(Stored records)
*****

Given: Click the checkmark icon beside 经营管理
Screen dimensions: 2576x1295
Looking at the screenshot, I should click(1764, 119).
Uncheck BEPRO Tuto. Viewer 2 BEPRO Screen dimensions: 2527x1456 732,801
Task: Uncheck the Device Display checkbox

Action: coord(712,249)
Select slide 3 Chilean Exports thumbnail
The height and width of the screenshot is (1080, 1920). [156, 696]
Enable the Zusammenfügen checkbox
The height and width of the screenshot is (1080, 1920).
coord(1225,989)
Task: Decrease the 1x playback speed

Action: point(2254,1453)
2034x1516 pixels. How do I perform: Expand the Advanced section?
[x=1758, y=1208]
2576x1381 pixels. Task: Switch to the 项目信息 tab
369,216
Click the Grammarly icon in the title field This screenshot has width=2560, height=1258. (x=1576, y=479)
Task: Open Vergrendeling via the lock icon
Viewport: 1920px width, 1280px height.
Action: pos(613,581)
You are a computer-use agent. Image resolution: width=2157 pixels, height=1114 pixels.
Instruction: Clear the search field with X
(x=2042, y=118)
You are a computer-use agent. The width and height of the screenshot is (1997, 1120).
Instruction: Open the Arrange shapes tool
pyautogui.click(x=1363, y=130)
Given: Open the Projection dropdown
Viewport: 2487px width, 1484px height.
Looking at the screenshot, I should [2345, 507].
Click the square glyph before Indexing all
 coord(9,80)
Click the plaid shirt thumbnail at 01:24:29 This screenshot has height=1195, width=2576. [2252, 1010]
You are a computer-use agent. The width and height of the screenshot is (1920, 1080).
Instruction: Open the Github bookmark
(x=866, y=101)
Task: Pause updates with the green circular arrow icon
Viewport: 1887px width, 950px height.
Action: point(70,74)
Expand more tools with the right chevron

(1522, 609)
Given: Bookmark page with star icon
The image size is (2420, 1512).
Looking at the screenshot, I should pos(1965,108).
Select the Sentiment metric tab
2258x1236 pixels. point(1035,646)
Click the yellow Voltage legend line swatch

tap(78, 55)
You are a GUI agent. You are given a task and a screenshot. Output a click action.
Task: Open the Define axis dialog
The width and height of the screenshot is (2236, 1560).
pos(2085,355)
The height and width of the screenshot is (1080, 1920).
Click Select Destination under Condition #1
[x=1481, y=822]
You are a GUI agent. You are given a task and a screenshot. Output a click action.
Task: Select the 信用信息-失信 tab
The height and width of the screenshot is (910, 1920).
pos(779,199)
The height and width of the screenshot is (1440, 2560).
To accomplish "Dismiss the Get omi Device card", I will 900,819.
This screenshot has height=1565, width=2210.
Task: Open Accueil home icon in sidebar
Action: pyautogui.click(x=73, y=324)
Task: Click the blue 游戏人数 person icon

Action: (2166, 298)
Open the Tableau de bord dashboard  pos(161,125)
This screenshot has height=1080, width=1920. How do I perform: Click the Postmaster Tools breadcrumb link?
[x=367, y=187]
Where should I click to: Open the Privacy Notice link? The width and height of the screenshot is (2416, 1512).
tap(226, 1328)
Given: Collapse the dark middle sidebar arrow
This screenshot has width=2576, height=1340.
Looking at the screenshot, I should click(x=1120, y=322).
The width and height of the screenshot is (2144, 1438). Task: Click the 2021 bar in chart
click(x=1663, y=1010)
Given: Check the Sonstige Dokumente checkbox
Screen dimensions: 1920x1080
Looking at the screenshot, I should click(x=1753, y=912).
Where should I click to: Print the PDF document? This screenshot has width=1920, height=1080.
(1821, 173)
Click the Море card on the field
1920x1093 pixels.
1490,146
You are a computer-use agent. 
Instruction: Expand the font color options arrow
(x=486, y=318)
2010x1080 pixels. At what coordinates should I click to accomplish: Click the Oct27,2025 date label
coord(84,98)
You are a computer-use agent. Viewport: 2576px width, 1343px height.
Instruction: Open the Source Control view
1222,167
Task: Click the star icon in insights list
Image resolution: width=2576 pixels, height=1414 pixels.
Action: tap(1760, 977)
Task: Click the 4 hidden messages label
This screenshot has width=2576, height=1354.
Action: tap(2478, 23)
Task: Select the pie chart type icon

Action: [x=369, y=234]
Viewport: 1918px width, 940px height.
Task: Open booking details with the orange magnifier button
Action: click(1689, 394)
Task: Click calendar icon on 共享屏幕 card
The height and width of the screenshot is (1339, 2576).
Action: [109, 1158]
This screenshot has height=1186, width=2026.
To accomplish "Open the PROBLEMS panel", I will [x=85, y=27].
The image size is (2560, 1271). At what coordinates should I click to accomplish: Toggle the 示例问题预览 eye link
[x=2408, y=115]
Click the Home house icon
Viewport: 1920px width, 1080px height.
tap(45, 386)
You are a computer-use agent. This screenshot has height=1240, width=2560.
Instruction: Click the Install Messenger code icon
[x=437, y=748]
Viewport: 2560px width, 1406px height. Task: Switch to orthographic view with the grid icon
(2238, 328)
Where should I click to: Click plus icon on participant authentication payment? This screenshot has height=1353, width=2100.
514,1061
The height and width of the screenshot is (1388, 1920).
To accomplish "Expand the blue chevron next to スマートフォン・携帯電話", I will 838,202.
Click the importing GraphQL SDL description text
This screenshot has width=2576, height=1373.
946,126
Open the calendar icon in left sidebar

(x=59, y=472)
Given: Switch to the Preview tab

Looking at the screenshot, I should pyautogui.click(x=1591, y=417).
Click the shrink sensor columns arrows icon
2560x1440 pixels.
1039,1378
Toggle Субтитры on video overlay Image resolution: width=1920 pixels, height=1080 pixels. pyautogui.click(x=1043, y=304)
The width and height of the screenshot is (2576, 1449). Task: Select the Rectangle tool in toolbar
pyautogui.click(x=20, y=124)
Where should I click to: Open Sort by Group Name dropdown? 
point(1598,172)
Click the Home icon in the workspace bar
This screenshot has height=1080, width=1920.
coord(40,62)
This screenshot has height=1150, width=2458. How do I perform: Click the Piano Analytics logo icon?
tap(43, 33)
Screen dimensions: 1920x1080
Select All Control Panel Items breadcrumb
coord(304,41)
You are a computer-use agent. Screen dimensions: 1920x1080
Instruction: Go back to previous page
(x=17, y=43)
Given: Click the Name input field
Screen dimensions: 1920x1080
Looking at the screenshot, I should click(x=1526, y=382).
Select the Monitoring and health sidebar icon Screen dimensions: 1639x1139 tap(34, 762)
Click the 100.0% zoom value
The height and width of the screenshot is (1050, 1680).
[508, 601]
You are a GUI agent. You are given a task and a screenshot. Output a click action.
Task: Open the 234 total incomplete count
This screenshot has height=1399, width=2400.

*****

## Aim of the task
A verbatim copy of all the entries above is requested.

## Exercise result
Given: Click the checkmark icon beside 经营管理
Screen dimensions: 2576x1295
Looking at the screenshot, I should click(1764, 119).
Uncheck BEPRO Tuto. Viewer 2 BEPRO Screen dimensions: 2527x1456 732,801
Task: Uncheck the Device Display checkbox

Action: coord(712,249)
Select slide 3 Chilean Exports thumbnail
The height and width of the screenshot is (1080, 1920). [156, 696]
Enable the Zusammenfügen checkbox
The height and width of the screenshot is (1080, 1920).
coord(1225,989)
Task: Decrease the 1x playback speed

Action: point(2254,1453)
2034x1516 pixels. How do I perform: Expand the Advanced section?
[x=1758, y=1208]
2576x1381 pixels. Task: Switch to the 项目信息 tab
369,216
Click the Grammarly icon in the title field This screenshot has width=2560, height=1258. (x=1576, y=479)
Task: Open Vergrendeling via the lock icon
Viewport: 1920px width, 1280px height.
Action: pos(613,581)
You are a computer-use agent. Image resolution: width=2157 pixels, height=1114 pixels.
Instruction: Clear the search field with X
(x=2042, y=118)
You are a computer-use agent. The width and height of the screenshot is (1997, 1120).
Instruction: Open the Arrange shapes tool
pyautogui.click(x=1363, y=130)
Given: Open the Projection dropdown
Viewport: 2487px width, 1484px height.
Looking at the screenshot, I should [2345, 507].
Click the square glyph before Indexing all
 coord(9,80)
Click the plaid shirt thumbnail at 01:24:29 This screenshot has height=1195, width=2576. [2252, 1010]
You are a computer-use agent. The width and height of the screenshot is (1920, 1080).
Instruction: Open the Github bookmark
(x=866, y=101)
Task: Pause updates with the green circular arrow icon
Viewport: 1887px width, 950px height.
Action: point(70,74)
Expand more tools with the right chevron

(1522, 609)
Given: Bookmark page with star icon
The image size is (2420, 1512).
Looking at the screenshot, I should pos(1965,108).
Select the Sentiment metric tab
2258x1236 pixels. point(1035,646)
Click the yellow Voltage legend line swatch

tap(78, 55)
You are a GUI agent. You are given a task and a screenshot. Output a click action.
Task: Open the Define axis dialog
The width and height of the screenshot is (2236, 1560).
pos(2085,355)
The height and width of the screenshot is (1080, 1920).
Click Select Destination under Condition #1
[x=1481, y=822]
You are a GUI agent. You are given a task and a screenshot. Output a click action.
Task: Select the 信用信息-失信 tab
The height and width of the screenshot is (910, 1920).
pos(779,199)
The height and width of the screenshot is (1440, 2560).
To accomplish "Dismiss the Get omi Device card", I will 900,819.
This screenshot has height=1565, width=2210.
Task: Open Accueil home icon in sidebar
Action: pyautogui.click(x=73, y=324)
Task: Click the blue 游戏人数 person icon

Action: (2166, 298)
Open the Tableau de bord dashboard  pos(161,125)
This screenshot has height=1080, width=1920. How do I perform: Click the Postmaster Tools breadcrumb link?
[x=367, y=187]
Where should I click to: Open the Privacy Notice link? The width and height of the screenshot is (2416, 1512).
tap(226, 1328)
Given: Collapse the dark middle sidebar arrow
This screenshot has width=2576, height=1340.
Looking at the screenshot, I should click(x=1120, y=322).
The width and height of the screenshot is (2144, 1438). Task: Click the 2021 bar in chart
click(x=1663, y=1010)
Given: Check the Sonstige Dokumente checkbox
Screen dimensions: 1920x1080
Looking at the screenshot, I should click(x=1753, y=912).
Where should I click to: Print the PDF document? This screenshot has width=1920, height=1080.
(1821, 173)
Click the Море card on the field
1920x1093 pixels.
1490,146
You are a computer-use agent. 
Instruction: Expand the font color options arrow
(x=486, y=318)
2010x1080 pixels. At what coordinates should I click to accomplish: Click the Oct27,2025 date label
coord(84,98)
You are a computer-use agent. Viewport: 2576px width, 1343px height.
Instruction: Open the Source Control view
1222,167
Task: Click the star icon in insights list
Image resolution: width=2576 pixels, height=1414 pixels.
Action: tap(1760, 977)
Task: Click the 4 hidden messages label
This screenshot has width=2576, height=1354.
Action: tap(2478, 23)
Task: Select the pie chart type icon

Action: [x=369, y=234]
Viewport: 1918px width, 940px height.
Task: Open booking details with the orange magnifier button
Action: click(1689, 394)
Task: Click calendar icon on 共享屏幕 card
The height and width of the screenshot is (1339, 2576).
Action: [109, 1158]
This screenshot has height=1186, width=2026.
To accomplish "Open the PROBLEMS panel", I will [x=85, y=27].
The image size is (2560, 1271). At what coordinates should I click to accomplish: Toggle the 示例问题预览 eye link
[x=2408, y=115]
Click the Home house icon
Viewport: 1920px width, 1080px height.
tap(45, 386)
You are a computer-use agent. This screenshot has height=1240, width=2560.
Instruction: Click the Install Messenger code icon
[x=437, y=748]
Viewport: 2560px width, 1406px height. Task: Switch to orthographic view with the grid icon
(2238, 328)
Where should I click to: Click plus icon on participant authentication payment? This screenshot has height=1353, width=2100.
514,1061
The height and width of the screenshot is (1388, 1920).
To accomplish "Expand the blue chevron next to スマートフォン・携帯電話", I will 838,202.
Click the importing GraphQL SDL description text
This screenshot has width=2576, height=1373.
946,126
Open the calendar icon in left sidebar

(x=59, y=472)
Given: Switch to the Preview tab

Looking at the screenshot, I should pyautogui.click(x=1591, y=417).
Click the shrink sensor columns arrows icon
2560x1440 pixels.
1039,1378
Toggle Субтитры on video overlay Image resolution: width=1920 pixels, height=1080 pixels. pyautogui.click(x=1043, y=304)
The width and height of the screenshot is (2576, 1449). Task: Select the Rectangle tool in toolbar
pyautogui.click(x=20, y=124)
Where should I click to: Open Sort by Group Name dropdown? 
point(1598,172)
Click the Home icon in the workspace bar
This screenshot has height=1080, width=1920.
coord(40,62)
This screenshot has height=1150, width=2458. How do I perform: Click the Piano Analytics logo icon?
tap(43, 33)
Screen dimensions: 1920x1080
Select All Control Panel Items breadcrumb
coord(304,41)
You are a computer-use agent. Screen dimensions: 1920x1080
Instruction: Go back to previous page
(x=17, y=43)
Given: Click the Name input field
Screen dimensions: 1920x1080
Looking at the screenshot, I should click(x=1526, y=382).
Select the Monitoring and health sidebar icon Screen dimensions: 1639x1139 tap(34, 762)
Click the 100.0% zoom value
The height and width of the screenshot is (1050, 1680).
[508, 601]
You are a GUI agent. You are given a task and a screenshot. Output a click action.
Task: Open the 234 total incomplete count
This screenshot has height=1399, width=2400.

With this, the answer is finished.